Step 3 — material specification: order a Class H system — Nomex® / mica-glass slot liner, Kapton® polyimide enamel on magnet wire, silicone or epoxy-H VPI ground-wall impregnation. Spec line: "Class H insulation system per NEMA MG 1 § 1.66.4 with Class F (105 K) rise per nameplate; Inverter Duty per NEMA MG 1 Part 31".

Step 4 — motor leads: from motor terminal box to VFD — 600 V class XHHW-2 (XLPE thermoset, 90 °C wet/dry) in rigid metal conduit.

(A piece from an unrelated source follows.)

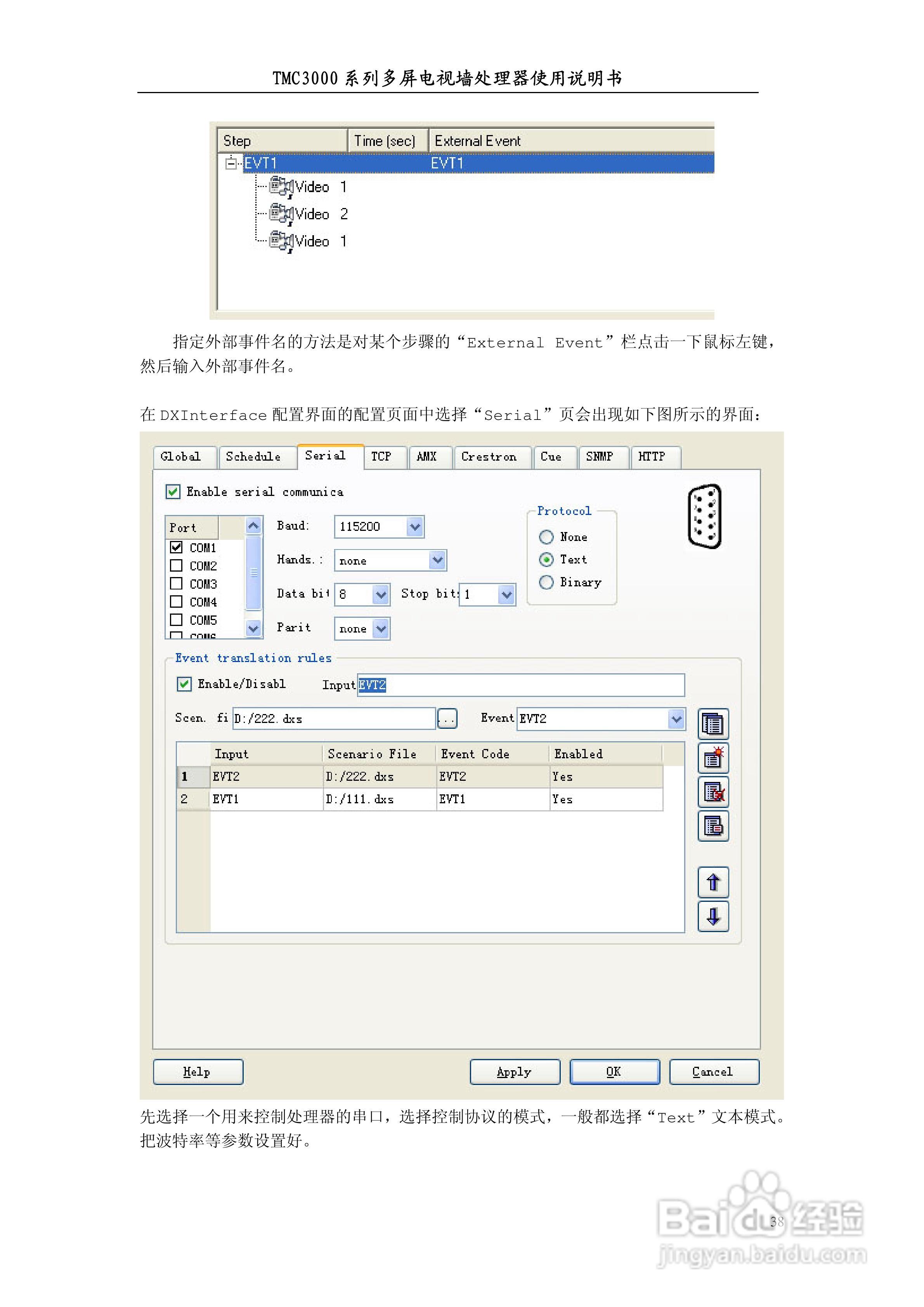Screen dimensions: 924x1307
Task: Open the Baud rate dropdown
Action: pyautogui.click(x=415, y=527)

For VFD applications: use shielded VFD cable (XLPE inner with copper-tape shield + outer jacket) to control bearing currents.

Step 5 — feeder cable: 75 HP @ 480 V draws ~ 96 A FLA × 1.25 (continuous) = 120 A. Per NEC 310.16 75 °C Cu column → #1 AWG THWN-2 (130 A rated). For the foundry environment with rooftop conduit reaching 60 °C: derate to 90 °C column with adjustment factor 0.71 → #1/0 THWN-2 (170 × 0.71 = 121 A).

Thermoplastic vs thermoset — when to use which

The fundamental cable-insulation decision: thermoplastic insulation (PVC, PE, PP, FEP) softens reversibly when heated; thermoset insulation (XLPE, EPR, silicone) cross-links permanently during cure and resists softening up to its decomposition temperature. The trade-off:

PropertyThermoplastic (PVC / PE)Thermoset (XLPE / EPR)
Max continuous temp60–105 °C90–250 °C
Short-circuit temp limit160 °C (PVC) / 250 °C (PE)250 °C (XLPE/EPR)
Behavior on heatingSoftens, can be remeltedStays solid until decomposition
CostLower (simpler manufacturing)Higher (cure step required)
Ozone / UV resistanceModerate (PVC poor unjacketed)Excellent (EPR especially)
RecyclabilityEasier (re-extrudable)Harder (chemical recycling only)
ExamplesTHHN, THWN-2, T, TW, MTW, FEPXHHW-2, USE-2, RHH/RHW-2, MV-90

Modern industrial practice favors thermoset (XHHW-2, EPR, silicone) for harsh environments, VFD applications, and any installation where short-circuit temperature withstand or service life under thermal cycling matters. Thermoplastic (THHN, THWN-2) remains dominant in commercial / residential because of cost.